Page extract:
start

Stress of post-graduation plans starts settling in

Upperclassmen face challenges in securing jobs, graduate school acceptances

Callie Ramsey

As students rise in seniority and begin weighing career paths and graduate programs, the different challenges and timelines of each come into focus and the stress sets in.

“As a junior who is still trying to figure out what I want to do, it can be stressful seeing others getting internships and job offers,” Andriana Bove, ‘17, said.

Director of Career Development and Associate Dean of Students John Jensen works closely with students as they consider postgraduate opportunities.

“The overarching theme is that students really need to be comfortable in the decisions they are making,” Jensen said. “Once they are comfortable, that stress dissipates.”

The Career Development Center has been seeing an increasing number of students, Jensen said, and they are coming in much earlier in the process. Career development had 1,500 student appointments in fall 2015, versus 1,200 student appointments in the academic year 2013-2014.

Career Development recently hired Molly Steele, ‘04, to work with students majoring in the STEM (Science Technology Engineering and Math) fields.

end

What is asked: Copy the article on post-graduation stress from "Upperclassmen face challenges" to "consider postgraduate opportunities.", changing "internships" to "fellowships".

Stored data
start

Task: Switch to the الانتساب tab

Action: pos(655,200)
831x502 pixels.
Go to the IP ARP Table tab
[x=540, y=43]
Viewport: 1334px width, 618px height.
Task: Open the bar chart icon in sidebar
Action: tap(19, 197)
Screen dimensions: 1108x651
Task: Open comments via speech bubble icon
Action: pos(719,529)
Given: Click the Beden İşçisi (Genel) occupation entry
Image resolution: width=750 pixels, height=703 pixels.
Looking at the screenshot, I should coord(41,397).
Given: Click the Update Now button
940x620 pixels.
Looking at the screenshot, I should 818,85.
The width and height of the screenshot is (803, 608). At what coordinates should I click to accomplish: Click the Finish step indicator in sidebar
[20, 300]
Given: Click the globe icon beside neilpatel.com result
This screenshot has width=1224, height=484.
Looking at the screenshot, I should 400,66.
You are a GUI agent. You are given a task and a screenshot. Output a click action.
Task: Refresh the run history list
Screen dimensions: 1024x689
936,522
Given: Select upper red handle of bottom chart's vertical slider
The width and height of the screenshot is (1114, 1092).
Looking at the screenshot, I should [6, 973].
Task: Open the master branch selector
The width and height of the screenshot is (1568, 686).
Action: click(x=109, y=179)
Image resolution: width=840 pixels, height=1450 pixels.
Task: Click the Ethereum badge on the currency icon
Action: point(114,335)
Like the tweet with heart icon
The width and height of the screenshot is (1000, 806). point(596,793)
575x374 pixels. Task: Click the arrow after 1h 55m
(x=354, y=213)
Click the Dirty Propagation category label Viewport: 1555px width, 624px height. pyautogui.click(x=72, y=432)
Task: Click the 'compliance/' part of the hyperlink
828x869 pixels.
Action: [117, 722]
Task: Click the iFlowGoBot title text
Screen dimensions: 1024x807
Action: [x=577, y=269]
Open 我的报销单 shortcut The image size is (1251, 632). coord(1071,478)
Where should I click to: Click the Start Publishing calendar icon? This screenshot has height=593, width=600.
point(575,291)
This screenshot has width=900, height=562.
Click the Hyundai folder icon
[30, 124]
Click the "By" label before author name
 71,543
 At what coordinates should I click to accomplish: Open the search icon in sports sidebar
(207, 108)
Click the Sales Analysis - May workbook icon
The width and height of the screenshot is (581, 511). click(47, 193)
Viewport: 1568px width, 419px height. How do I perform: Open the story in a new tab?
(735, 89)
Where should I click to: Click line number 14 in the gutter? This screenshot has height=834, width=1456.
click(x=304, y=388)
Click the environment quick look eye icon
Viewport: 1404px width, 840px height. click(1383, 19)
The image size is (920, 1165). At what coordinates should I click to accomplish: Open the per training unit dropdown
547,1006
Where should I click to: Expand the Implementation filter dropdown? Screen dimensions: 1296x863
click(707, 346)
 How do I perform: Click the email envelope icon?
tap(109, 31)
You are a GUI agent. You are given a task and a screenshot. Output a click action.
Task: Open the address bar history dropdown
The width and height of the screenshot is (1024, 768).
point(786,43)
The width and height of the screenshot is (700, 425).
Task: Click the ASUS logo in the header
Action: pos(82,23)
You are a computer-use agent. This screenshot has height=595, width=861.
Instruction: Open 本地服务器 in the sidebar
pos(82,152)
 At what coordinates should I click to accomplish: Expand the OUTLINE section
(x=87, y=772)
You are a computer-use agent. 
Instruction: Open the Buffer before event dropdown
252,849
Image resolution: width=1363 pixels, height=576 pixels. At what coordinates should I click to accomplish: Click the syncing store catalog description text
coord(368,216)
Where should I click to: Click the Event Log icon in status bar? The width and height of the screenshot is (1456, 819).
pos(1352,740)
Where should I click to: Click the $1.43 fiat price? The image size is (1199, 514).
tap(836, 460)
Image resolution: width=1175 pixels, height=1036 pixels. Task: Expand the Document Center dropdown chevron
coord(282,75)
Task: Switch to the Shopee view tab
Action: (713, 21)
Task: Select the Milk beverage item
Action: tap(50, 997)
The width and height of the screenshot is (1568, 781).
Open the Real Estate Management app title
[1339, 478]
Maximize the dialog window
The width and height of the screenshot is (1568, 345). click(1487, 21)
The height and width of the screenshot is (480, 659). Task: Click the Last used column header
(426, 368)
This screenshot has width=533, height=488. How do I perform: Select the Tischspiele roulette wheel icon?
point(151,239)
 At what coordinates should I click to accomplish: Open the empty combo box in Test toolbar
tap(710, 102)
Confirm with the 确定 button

end

Solution to the exercise:
Upperclassmen face challenges in securing jobs, graduate school acceptances

Callie Ramsey

As students rise in seniority and begin weighing career paths and graduate programs, the different challenges and timelines of each come into focus and the stress sets in.

“As a junior who is still trying to figure out what I want to do, it can be stressful seeing others getting fellowships and job offers,” Andriana Bove, ‘17, said.

Director of Career Development and Associate Dean of Students John Jensen works closely with students as they consider postgraduate opportunities.